Background: Women living with breast cancer are encouraged to participate in physical activity to maximise their disease prevention and health promotion. Little is known, however, of the extent that exercise participation is limited by the adverse physical effects following different types of breast cancer surgery. This study investigated how the adverse physical effects following different types of breast cancer surgery are perceived to limit physical activity and sport.
Methods: 506 Australian women who had breast cancer surgery (breast conserving surgery (BCS) n=176, mastectomy (MAST) n=167, breast reconstruction surgery (BRS) n=163) completed an on-line survey where they retrospectively ranked the perceived frequency and severity of their adverse physical effects and their impact on physical activity and sport 6, 12-, and 24-months post-surgery. Fisher exact tests compared the frequency amongst the three groups with moderate-to-very-high frequency/severity scores (≧ 6/10) versus scores <6/10 for each adverse physical effect; (ii) moderate-to-very-high Total scores (≧36/60) versus total scores <36/60; and (iii) in “Agreement” that their physical activity and sport were limited (agree versus disagree) at the three points of time (3, 6, 12 months). The frequency of the entire cohort (n=632) with Total scores ≧36/60 were grouped according to previously identified risk factors (yes/no) and independent t-tests compared the mean Total scores grouped according to these identified risk factors (p < 0.05).

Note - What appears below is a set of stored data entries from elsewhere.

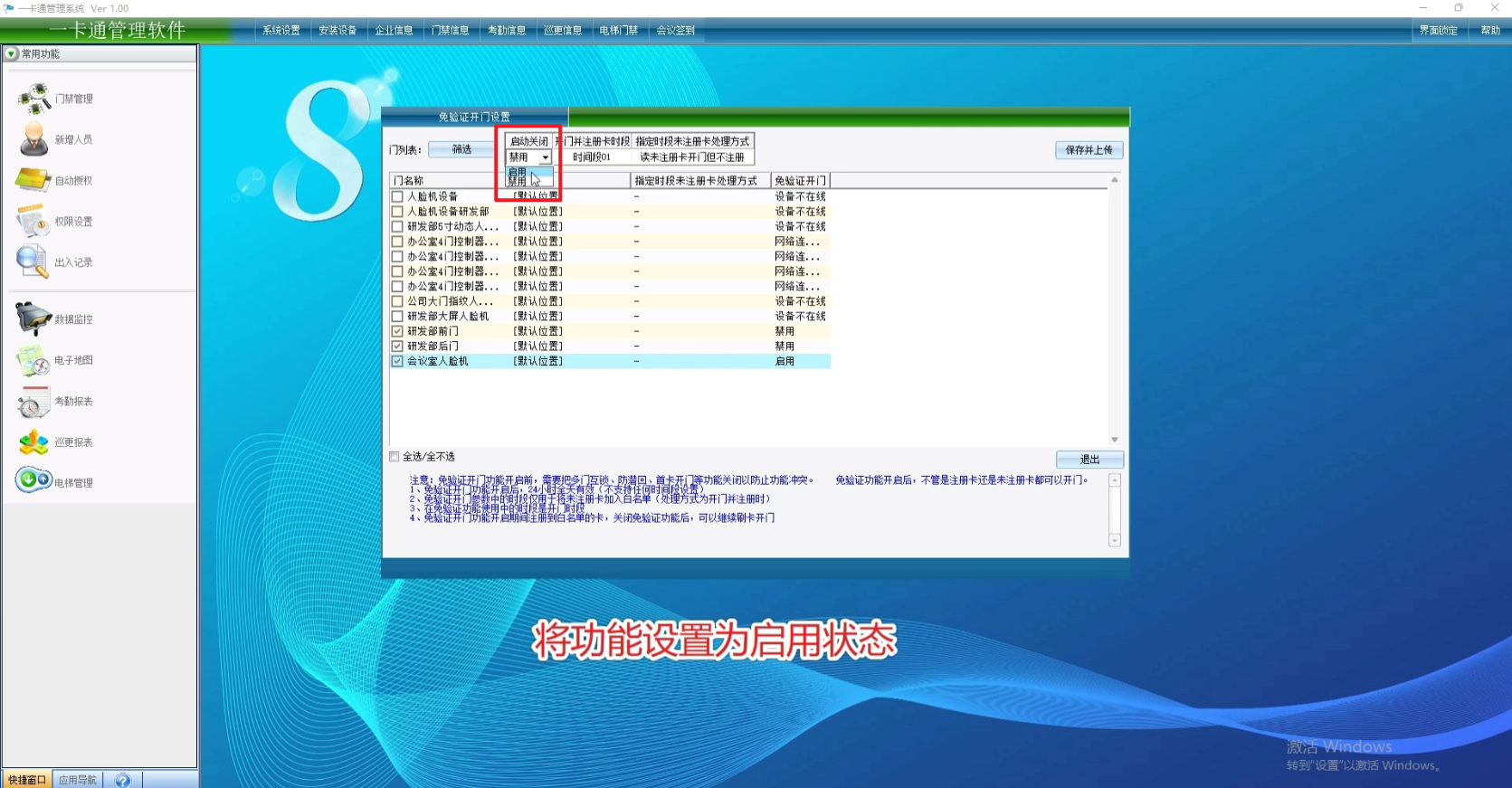
Task: Open 出入记录 magnifier records icon
Action: 33,261
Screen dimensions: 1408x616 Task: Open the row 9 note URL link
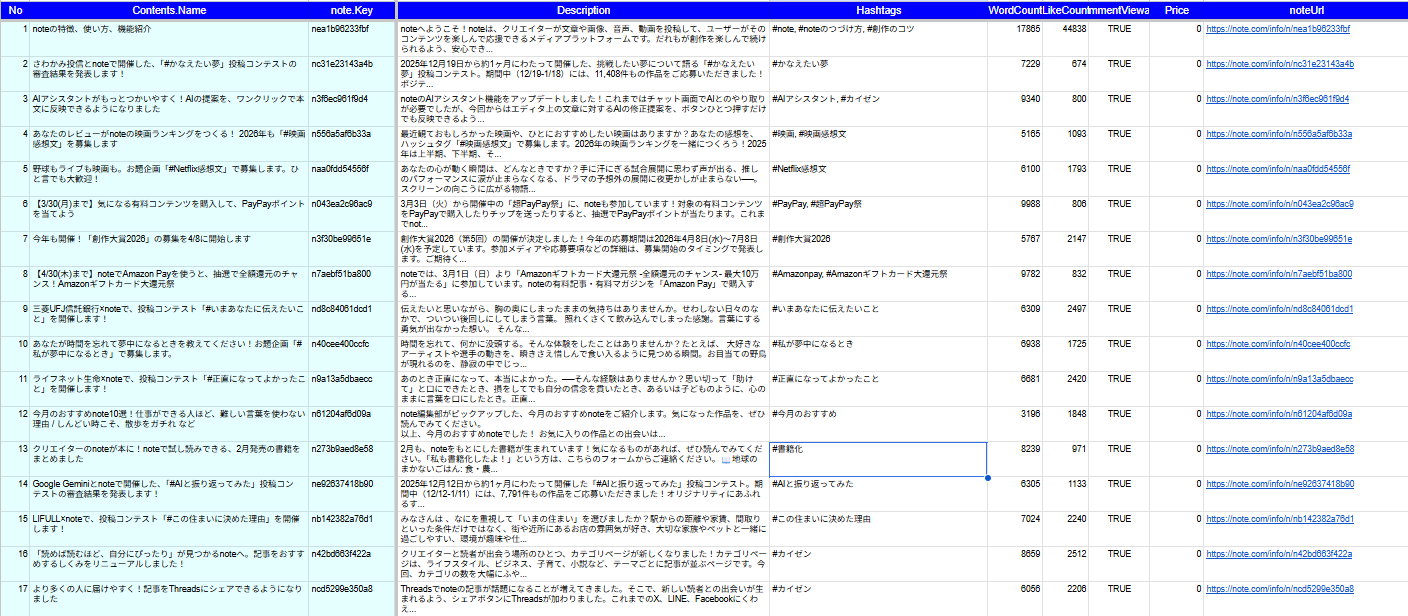[1279, 309]
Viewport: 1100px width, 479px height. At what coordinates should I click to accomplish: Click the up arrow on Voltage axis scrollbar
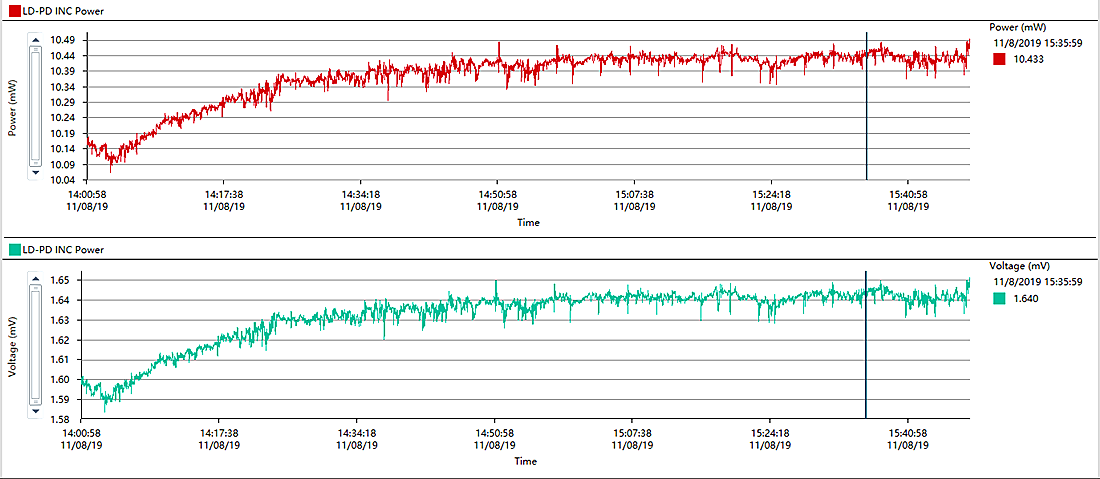(36, 280)
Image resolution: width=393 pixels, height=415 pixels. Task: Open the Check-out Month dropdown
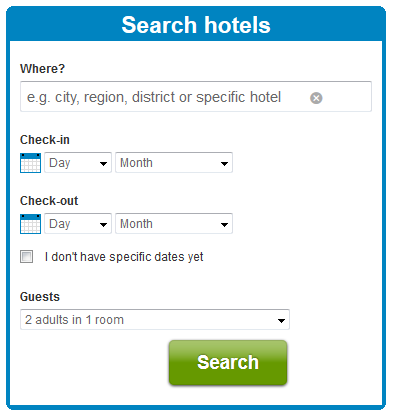pos(174,224)
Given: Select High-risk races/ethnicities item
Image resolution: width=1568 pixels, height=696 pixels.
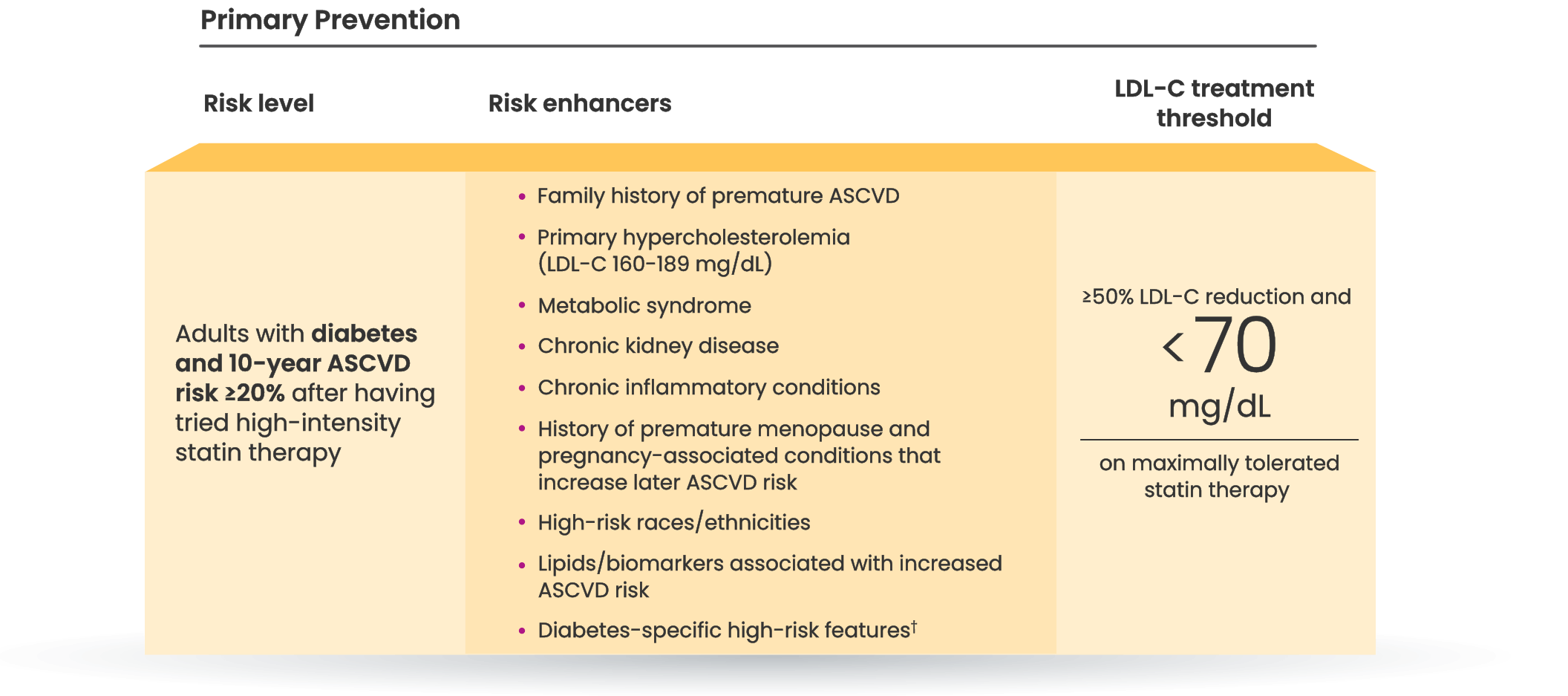Looking at the screenshot, I should [x=673, y=523].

Results: At 6 months following surgery, 43-58% of respondents perceived physical activity/sport were limited by their adverse physical effects, which were moderate-to-very-high in frequency/severity and over multiple body regions for ~ 25% of respondents. Sport was perceived to be limited by a significantly higher percentage of the BRS group compared to the MAST and BCS groups at 6 months post-surgery (p<0.05). Physical activity and sport were limited by a significantly higher percentage of the BRS and MAST groups compared to the BCS group at 12 months post-surgery (p<0.05). A significantly higher percentage reported moderate-to-very-high adverse physical effects if they: (i) had lymph nodes removed (p=0.012); (ii) had post-operative complications (p<0.001); and (iii) were younger than 50-years (p=0.048).
Discussion: Physical activity and the resumption of sport is limited for a high percentage of women following all types of breast cancer, particularly following breast reconstruction surgery because of adverse physical effects of surgery/treatment. Greater investment in physical rehabilitation following all types of breast cancer surgery is required to enable women to participate in physical activity and resume sport.
Conflict of interest statement: My co-authors and I acknowledge that we have no conflict of interest relevant to the submission of this abstract.